* Exercise directions: In the data below, find the line containing "You are a GUI", then set down that line and every later line up to and including the line containing "The image size is (1456, 819).", exactly.

* Records for this task:
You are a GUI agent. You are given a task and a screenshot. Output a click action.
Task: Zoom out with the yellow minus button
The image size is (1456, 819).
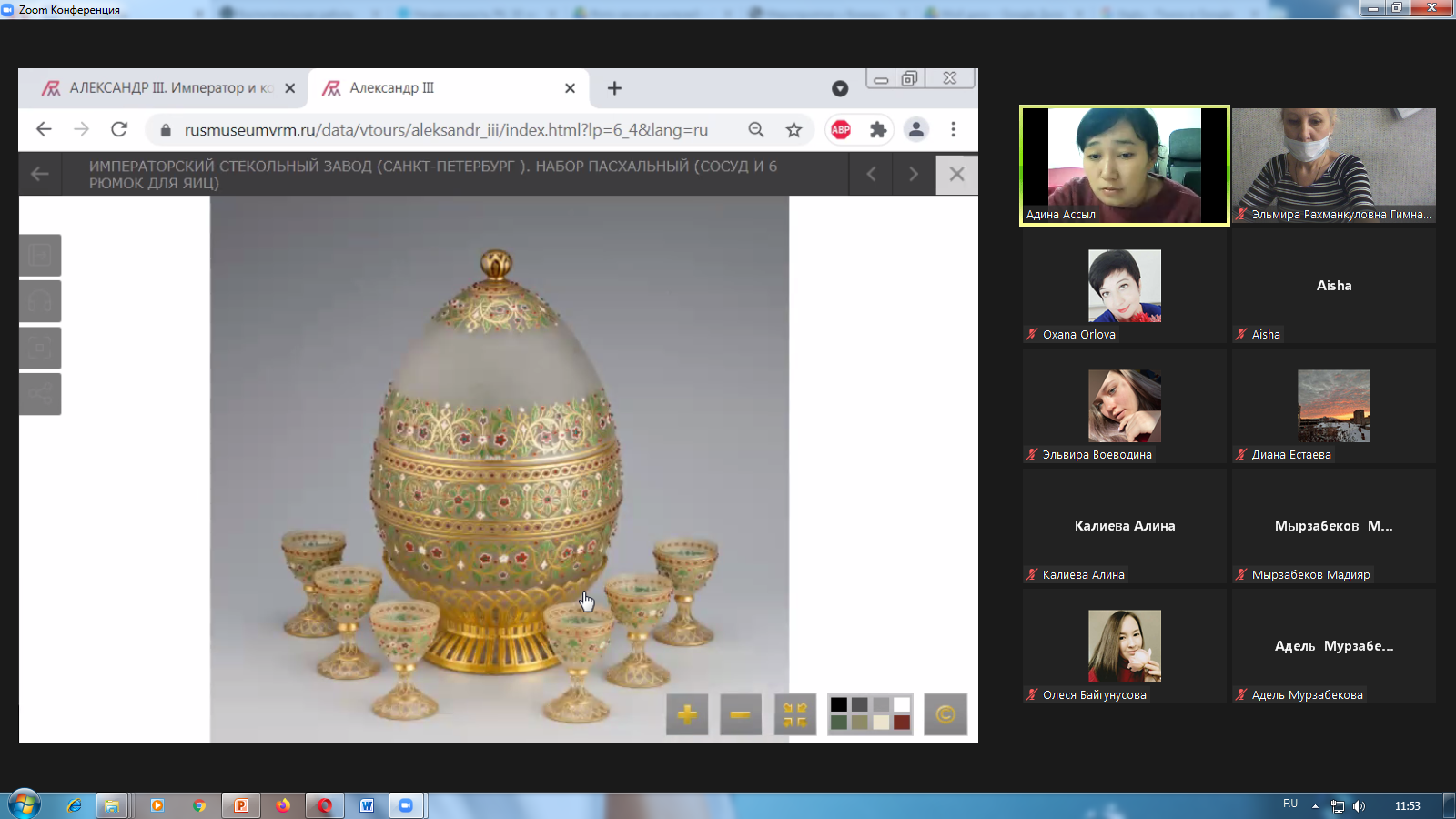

---

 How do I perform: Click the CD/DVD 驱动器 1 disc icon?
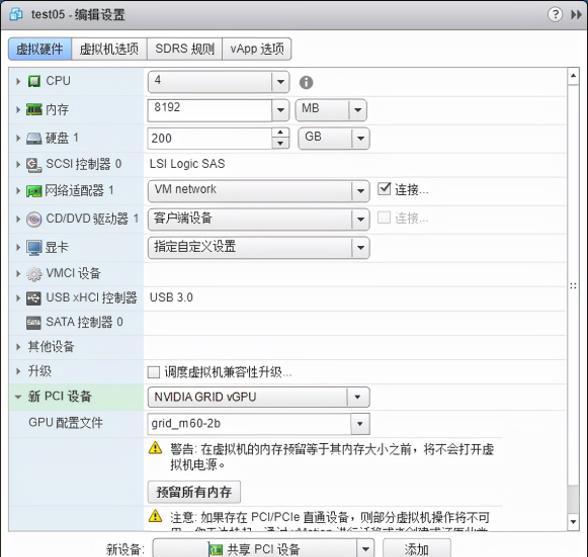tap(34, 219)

* Answer section:
You are a GUI agent. You are given a task and a screenshot. Output a click action.
Task: Zoom out with the yellow minus button
The image size is (1456, 819).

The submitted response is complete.